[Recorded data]
[Start of Attachment]

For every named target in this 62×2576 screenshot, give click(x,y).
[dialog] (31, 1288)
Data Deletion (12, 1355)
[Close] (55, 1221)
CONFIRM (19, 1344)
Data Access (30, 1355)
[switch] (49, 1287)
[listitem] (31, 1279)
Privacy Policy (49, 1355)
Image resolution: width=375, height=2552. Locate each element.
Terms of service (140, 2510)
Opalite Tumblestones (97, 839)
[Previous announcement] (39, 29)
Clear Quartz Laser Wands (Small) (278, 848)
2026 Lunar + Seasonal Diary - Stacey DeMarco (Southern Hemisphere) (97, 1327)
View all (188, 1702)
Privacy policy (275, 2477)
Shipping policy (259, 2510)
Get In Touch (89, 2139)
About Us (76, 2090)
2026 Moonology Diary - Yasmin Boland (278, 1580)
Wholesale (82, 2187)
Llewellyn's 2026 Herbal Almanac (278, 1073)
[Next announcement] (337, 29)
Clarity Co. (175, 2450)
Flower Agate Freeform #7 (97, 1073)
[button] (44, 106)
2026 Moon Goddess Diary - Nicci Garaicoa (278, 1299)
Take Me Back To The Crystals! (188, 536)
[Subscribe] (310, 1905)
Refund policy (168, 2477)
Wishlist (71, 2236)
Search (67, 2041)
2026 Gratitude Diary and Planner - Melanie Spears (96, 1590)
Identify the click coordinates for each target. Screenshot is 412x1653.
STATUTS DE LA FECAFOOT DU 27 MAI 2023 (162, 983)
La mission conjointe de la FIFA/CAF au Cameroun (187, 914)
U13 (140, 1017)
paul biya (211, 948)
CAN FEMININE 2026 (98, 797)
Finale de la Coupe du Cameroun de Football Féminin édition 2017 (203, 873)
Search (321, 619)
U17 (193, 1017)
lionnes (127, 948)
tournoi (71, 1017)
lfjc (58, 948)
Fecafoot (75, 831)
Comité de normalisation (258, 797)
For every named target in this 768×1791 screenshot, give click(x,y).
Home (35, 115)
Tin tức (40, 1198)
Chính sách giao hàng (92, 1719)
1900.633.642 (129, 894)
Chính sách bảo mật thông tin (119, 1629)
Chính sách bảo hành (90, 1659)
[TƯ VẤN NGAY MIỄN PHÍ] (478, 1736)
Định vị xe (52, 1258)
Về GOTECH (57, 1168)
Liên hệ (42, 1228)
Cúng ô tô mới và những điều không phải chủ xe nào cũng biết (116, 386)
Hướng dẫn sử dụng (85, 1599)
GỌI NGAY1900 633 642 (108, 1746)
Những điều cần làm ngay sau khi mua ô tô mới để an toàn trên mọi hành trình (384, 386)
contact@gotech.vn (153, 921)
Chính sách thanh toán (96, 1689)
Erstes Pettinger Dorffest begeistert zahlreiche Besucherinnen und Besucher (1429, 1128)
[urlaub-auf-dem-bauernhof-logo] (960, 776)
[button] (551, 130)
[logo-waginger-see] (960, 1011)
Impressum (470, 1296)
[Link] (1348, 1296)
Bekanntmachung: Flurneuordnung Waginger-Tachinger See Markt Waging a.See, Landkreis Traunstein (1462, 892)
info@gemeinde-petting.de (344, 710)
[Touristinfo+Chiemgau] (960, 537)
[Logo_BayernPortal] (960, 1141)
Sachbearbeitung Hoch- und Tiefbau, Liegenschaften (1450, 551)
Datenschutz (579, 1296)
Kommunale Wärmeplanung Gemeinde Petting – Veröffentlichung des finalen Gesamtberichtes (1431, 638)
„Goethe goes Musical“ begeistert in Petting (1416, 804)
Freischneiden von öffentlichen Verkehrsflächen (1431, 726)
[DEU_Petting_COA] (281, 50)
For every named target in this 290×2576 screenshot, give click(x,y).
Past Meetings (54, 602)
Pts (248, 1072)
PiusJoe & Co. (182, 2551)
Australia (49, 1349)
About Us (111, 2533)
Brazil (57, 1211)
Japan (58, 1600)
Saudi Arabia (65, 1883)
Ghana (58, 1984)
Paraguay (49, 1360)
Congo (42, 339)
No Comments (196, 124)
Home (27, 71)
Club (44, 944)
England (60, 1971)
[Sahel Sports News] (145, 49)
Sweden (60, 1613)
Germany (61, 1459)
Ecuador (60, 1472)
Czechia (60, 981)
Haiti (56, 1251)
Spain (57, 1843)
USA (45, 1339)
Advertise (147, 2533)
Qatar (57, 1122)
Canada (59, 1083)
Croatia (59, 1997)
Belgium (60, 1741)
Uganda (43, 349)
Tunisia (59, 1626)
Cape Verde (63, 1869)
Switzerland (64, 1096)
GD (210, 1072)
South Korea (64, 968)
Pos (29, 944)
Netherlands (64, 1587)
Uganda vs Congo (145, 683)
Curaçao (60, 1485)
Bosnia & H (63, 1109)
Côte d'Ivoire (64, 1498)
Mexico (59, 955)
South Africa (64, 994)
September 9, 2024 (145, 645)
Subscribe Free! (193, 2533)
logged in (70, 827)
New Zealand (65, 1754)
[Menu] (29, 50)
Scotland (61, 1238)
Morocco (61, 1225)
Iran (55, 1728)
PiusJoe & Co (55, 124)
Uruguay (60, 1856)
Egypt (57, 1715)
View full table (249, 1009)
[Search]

[End of Attachment]

→ Exercise
Each line above is to be restated exactly as it stands.

→ Result of this task
For every named target in this 62×2576 screenshot, give click(x,y).
[dialog] (31, 1288)
Data Deletion (12, 1355)
[Close] (55, 1221)
CONFIRM (19, 1344)
Data Access (30, 1355)
[switch] (49, 1287)
[listitem] (31, 1279)
Privacy Policy (49, 1355)
Image resolution: width=375, height=2552. Locate each element.
Terms of service (140, 2510)
Opalite Tumblestones (97, 839)
[Previous announcement] (39, 29)
Clear Quartz Laser Wands (Small) (278, 848)
2026 Lunar + Seasonal Diary - Stacey DeMarco (Southern Hemisphere) (97, 1327)
View all (188, 1702)
Privacy policy (275, 2477)
Shipping policy (259, 2510)
Get In Touch (89, 2139)
About Us (76, 2090)
2026 Moonology Diary - Yasmin Boland (278, 1580)
Wholesale (82, 2187)
Llewellyn's 2026 Herbal Almanac (278, 1073)
[Next announcement] (337, 29)
Clarity Co. (175, 2450)
Flower Agate Freeform #7 (97, 1073)
[button] (44, 106)
2026 Moon Goddess Diary - Nicci Garaicoa (278, 1299)
Take Me Back To The Crystals! (188, 536)
[Subscribe] (310, 1905)
Refund policy (168, 2477)
Wishlist (71, 2236)
Search (67, 2041)
2026 Gratitude Diary and Planner - Melanie Spears (96, 1590)
Identify the click coordinates for each target. Screenshot is 412x1653.
STATUTS DE LA FECAFOOT DU 27 MAI 2023 (162, 983)
La mission conjointe de la FIFA/CAF au Cameroun (187, 914)
U13 (140, 1017)
paul biya (211, 948)
CAN FEMININE 2026 (98, 797)
Finale de la Coupe du Cameroun de Football Féminin édition 2017 (203, 873)
Search (321, 619)
U17 (193, 1017)
lionnes (127, 948)
tournoi (71, 1017)
lfjc (58, 948)
Fecafoot (75, 831)
Comité de normalisation (258, 797)
For every named target in this 768×1791 screenshot, give click(x,y).
Home (35, 115)
Tin tức (40, 1198)
Chính sách giao hàng (92, 1719)
1900.633.642 (129, 894)
Chính sách bảo mật thông tin (119, 1629)
Chính sách bảo hành (90, 1659)
[TƯ VẤN NGAY MIỄN PHÍ] (478, 1736)
Định vị xe (52, 1258)
Về GOTECH (57, 1168)
Liên hệ (42, 1228)
Cúng ô tô mới và những điều không phải chủ xe nào cũng biết (116, 386)
Hướng dẫn sử dụng (85, 1599)
GỌI NGAY1900 633 642 (108, 1746)
Những điều cần làm ngay sau khi mua ô tô mới để an toàn trên mọi hành trình (384, 386)
contact@gotech.vn (153, 921)
Chính sách thanh toán (96, 1689)
Erstes Pettinger Dorffest begeistert zahlreiche Besucherinnen und Besucher (1429, 1128)
[urlaub-auf-dem-bauernhof-logo] (960, 776)
[button] (551, 130)
[logo-waginger-see] (960, 1011)
Impressum (470, 1296)
[Link] (1348, 1296)
Bekanntmachung: Flurneuordnung Waginger-Tachinger See Markt Waging a.See, Landkreis Traunstein (1462, 892)
info@gemeinde-petting.de (344, 710)
[Touristinfo+Chiemgau] (960, 537)
[Logo_BayernPortal] (960, 1141)
Sachbearbeitung Hoch- und Tiefbau, Liegenschaften (1450, 551)
Datenschutz (579, 1296)
Kommunale Wärmeplanung Gemeinde Petting – Veröffentlichung des finalen Gesamtberichtes (1431, 638)
„Goethe goes Musical“ begeistert in Petting (1416, 804)
Freischneiden von öffentlichen Verkehrsflächen (1431, 726)
[DEU_Petting_COA] (281, 50)
For every named target in this 290×2576 screenshot, give click(x,y).
Past Meetings (54, 602)
Pts (248, 1072)
PiusJoe & Co. (182, 2551)
Australia (49, 1349)
About Us (111, 2533)
Brazil (57, 1211)
Japan (58, 1600)
Saudi Arabia (65, 1883)
Ghana (58, 1984)
Paraguay (49, 1360)
Congo (42, 339)
No Comments (196, 124)
Home (27, 71)
Club (44, 944)
England (60, 1971)
[Sahel Sports News] (145, 49)
Sweden (60, 1613)
Germany (61, 1459)
Ecuador (60, 1472)
Czechia (60, 981)
Haiti (56, 1251)
Spain (57, 1843)
USA (45, 1339)
Advertise (147, 2533)
Qatar (57, 1122)
Canada (59, 1083)
Croatia (59, 1997)
Belgium (60, 1741)
Uganda (43, 349)
Tunisia (59, 1626)
Cape Verde (63, 1869)
Switzerland (64, 1096)
GD (210, 1072)
South Korea (64, 968)
Pos (29, 944)
Netherlands (64, 1587)
Uganda vs Congo (145, 683)
Curaçao (60, 1485)
Bosnia & H (63, 1109)
Côte d'Ivoire (64, 1498)
Mexico (59, 955)
South Africa (64, 994)
September 9, 2024 (145, 645)
Subscribe Free! (193, 2533)
logged in (70, 827)
New Zealand (65, 1754)
[Menu] (29, 50)
Scotland (61, 1238)
Morocco (61, 1225)
Iran (55, 1728)
PiusJoe & Co (55, 124)
Uruguay (60, 1856)
Egypt (57, 1715)
View full table (249, 1009)
[Search]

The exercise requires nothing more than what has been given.